Last week I read a powerful essay posted on The New York Times Opinion website. The piece, titled “How We Learned to Kill”, was subsequently published in last Sunday’s print edition. The author, Timothy Kudo, is a Marine captain and graduate student at New York University who was deployed to Iraq in 2009 and to Afghanistan from 2010 to 2011.
I could not finish reading this essay without crying. I was Timothy Kudo fifty years ago.
The author shared his experiences as a platoon leader in both theaters of war. He explored his feelings prior to giving the first order to kill. He described the training he received; his misgivings; his ultimate understanding that “…once killing loses its mystique, it no longer becomes the tool of last resort.”
“Before killing the first time there’s a reluctance that tempers the desire to know whether you are capable of doing it. It is not unlike teenagers longing to lose their virginity but also waiting for the right time to do it.”
However, after the “point of no return” gets reached, Kudo discovers that “killing could be banal.” Powerful stuff! A courageous, candid and honest admission from someone who has performed unspeakable acts in our name. And, we don’t want to talk about them, admit that we sanctioned them, or to publicly absolve him.

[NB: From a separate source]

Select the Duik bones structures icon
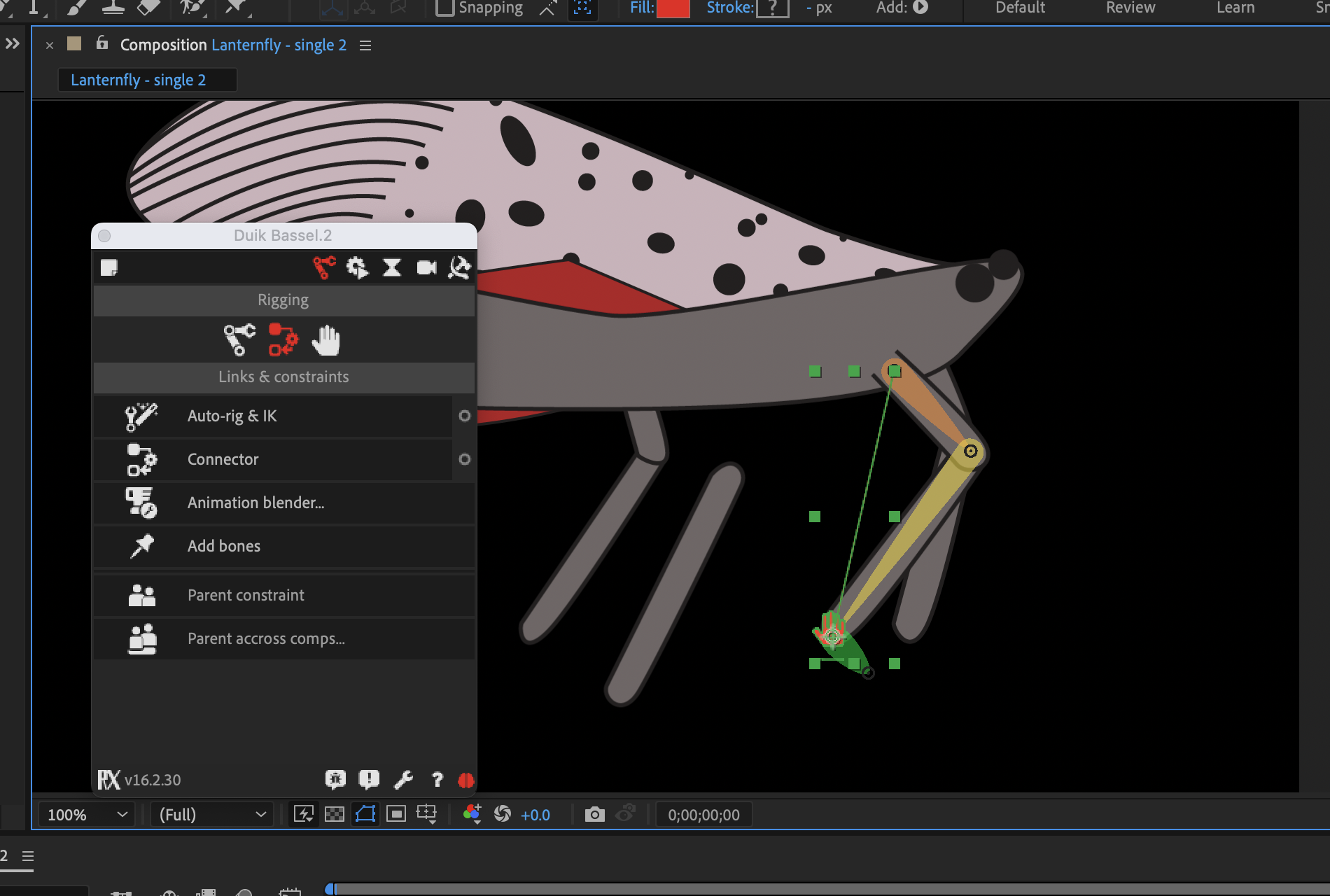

Like Kudo, I killed in your name. I did it directly with an M-16, a .38, a .45 and grenades. I did it indirectly by giving a battery of 105mm howitzers the command: “Fire for Effect”. I cannot tell you how many lives I am responsible for taking. In February of 1967 my artillery firing battery [I was the Fire Direction Officer] was credited with 17 “kills”. Some were armed combatants; some were not; some we could not determine. In all instances that month, I was the one who gave the order to shoot.
The book “On Killing”, written in 1996 by Lt. Col. Dave Grossman, clinically deconstructs the psychology of taking human life. An essential ingredient is the element of “group absolution.” Kudo talks about its necessity. “I saw for the first time how critical it actually was for my soul and my sanity.”
Vietnam was a war where we, as combatants, were cheated out of a welcoming society and a concomitant group absolution. Instead of getting a, “we forgive you for what you did in our name”, we were scorned and vilified. We discarded our uniforms, grew our hair and adopted a stoic silence. That has happened, to varying degrees, to returning servicemen ever since. The easy-to-say “Thank you for your service” seems like an appropriate statement to a waiter in a restaurant. Society does not want to recognize either the part it plays in taking human life, or its obligation to participate in the public confessional.
Kudo also unearths another truism of warfare: the exhilaration of feeling invulnerable. “This invulnerability in an environment of death was the most powerful sensation I had ever experienced. I felt favored and possessed with powers to do anything.” He went on to say that when a fellow soldier dies that invulnerability turns on its heel. “Instantly, those feelings were replaced by uncertainty and impotence.” You cannot convey to a civilian the terror this produces. You have to have “been there”.
Kudo closes with a meaningful coda. “If this era of war ever ends, and we emerge from the slumber of automated killing to the daylight of moral questioning, we will face a reckoning. If we are honest with ourselves, the answers won’t be simple.”
So, we live in a society where a charlatan, like Rudy Giuliani, a former classmate of mine, scalds President Obama for his “lack of love for his country”. This is the same guy who received six successive deferments to avoid military service in the Vietnam era. And, when his deferments ran out, got a friendly judge to write a letter to the government that his work, as a lawyer, was essential to the security of the nation. But, he loves his country more than Obama does?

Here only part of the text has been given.